--- Material for this exercise Enclosed Below ---

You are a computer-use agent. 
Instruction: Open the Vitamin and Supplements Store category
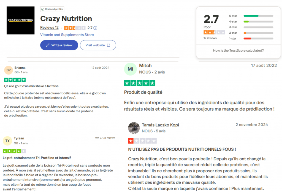(67, 34)
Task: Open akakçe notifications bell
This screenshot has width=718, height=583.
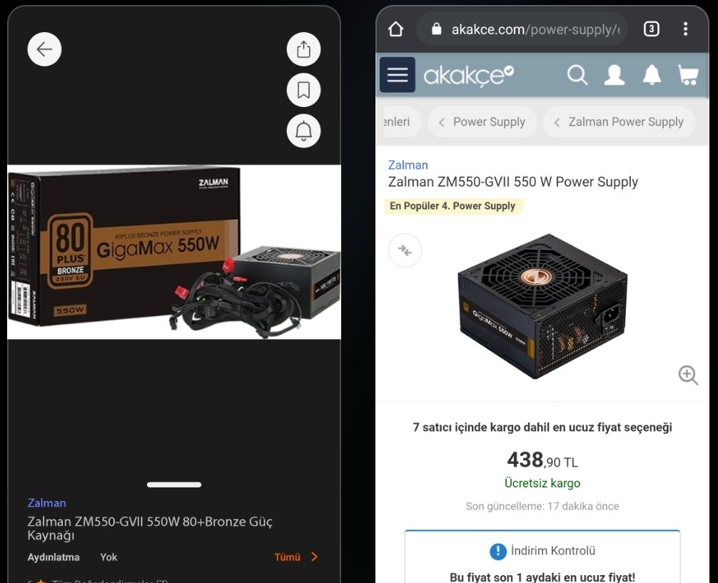Action: (652, 75)
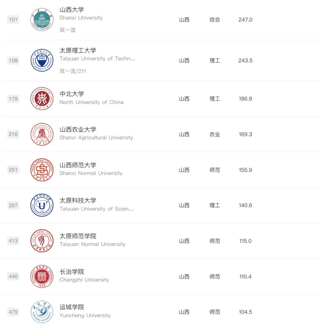Image resolution: width=320 pixels, height=326 pixels.
Task: Select rank badge 479
Action: (13, 312)
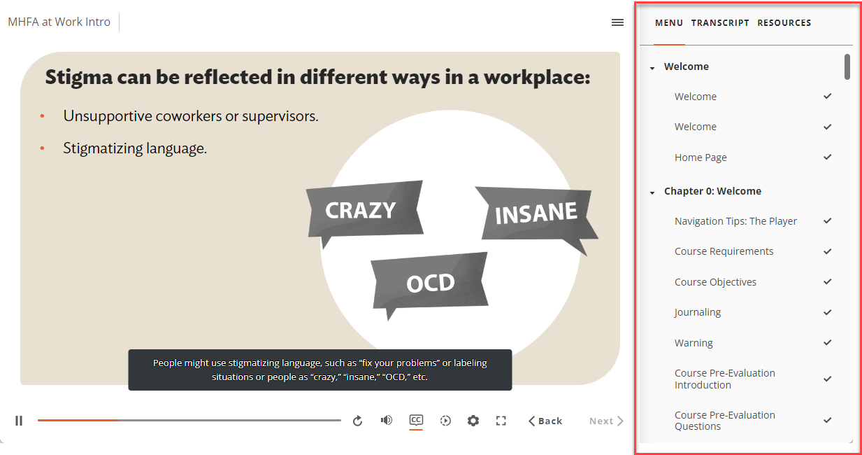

--- End of Enclosed Material for this exercise ---

__Assigned task__
Could the entries above be written out word for word, pictures excluded?

__Result below__
You are a computer-use agent. 
Instruction: Open the Vitamin and Supplements Store category
(67, 34)
Task: Open akakçe notifications bell
This screenshot has width=718, height=583.
Action: (652, 75)
Image resolution: width=320 pixels, height=326 pixels.
Task: Select rank badge 479
Action: (13, 312)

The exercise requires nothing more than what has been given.